The frequency overlay subsystem can also include a timer that is
set to expire at a predetermined time. The timer is used so that
after it has expired the frequency overlay subsystem will
recalculate a new frequency to further prevent an IVR system from
recognizing these signals.
[0022] In a preferred embodiment of the present invention, a
prosody sample is obtained and is then used to modify the at least
one prosody characteristic of the speech signal. The speech signal
is modified by the prosody sample to output a modified speech
signal that can change with each user, thereby preventing the IVR
system from understanding the speech signal.
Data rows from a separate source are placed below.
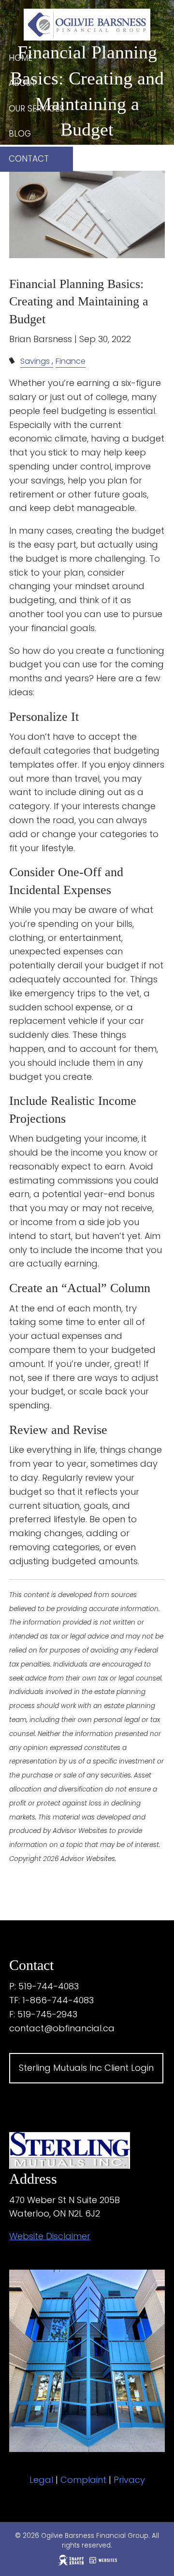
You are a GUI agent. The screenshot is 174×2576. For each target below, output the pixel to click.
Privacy (129, 2480)
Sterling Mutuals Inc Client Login (86, 2068)
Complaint (83, 2480)
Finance (71, 361)
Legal (41, 2480)
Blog (20, 133)
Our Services (36, 108)
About (22, 83)
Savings (35, 361)
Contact (29, 159)
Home (20, 58)
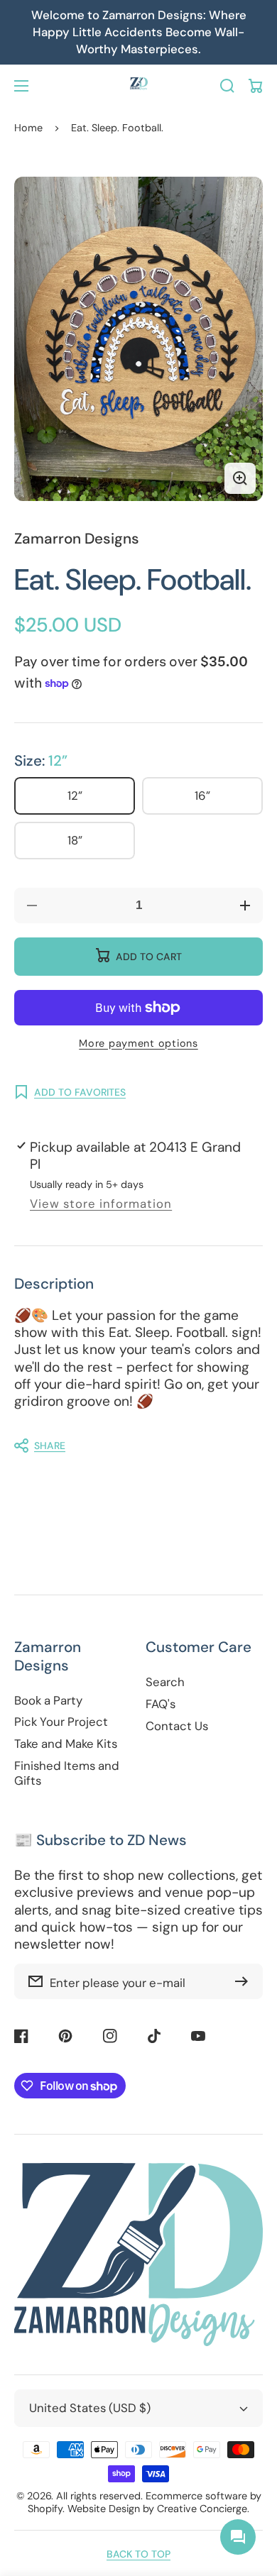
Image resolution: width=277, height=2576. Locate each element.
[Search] (227, 86)
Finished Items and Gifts (66, 1773)
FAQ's (160, 1704)
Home (28, 127)
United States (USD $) (90, 2408)
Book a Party (48, 1700)
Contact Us (177, 1726)
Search (165, 1682)
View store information (101, 1203)
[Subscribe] (245, 1981)
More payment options (138, 1043)
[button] (131, 1445)
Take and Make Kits (65, 1743)
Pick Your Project (61, 1721)
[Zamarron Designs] (138, 85)
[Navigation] (21, 86)
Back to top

[0023] The prosody sample can be obtained by prompting a user for
information such as a person's name or other identifying
information. After the information is received from the user, a
prosody sample is obtained from the response. The prosody sample is
then used to modify the speech signal created by the text speech
synthesizer to create a prosody modified speech signal.
[0024] In an alternative embodiment, to further prevent the
recognition of the speech signal by an IVR system, a random
frequency signal is preferably overlayed on the prosody modified
speech signal to create a modified speech signal. The random
frequency signal is preferably in the audible human hearing range
between 20 Hz and 8,000 Hz and between 16,000 Hz to 20,000 Hz.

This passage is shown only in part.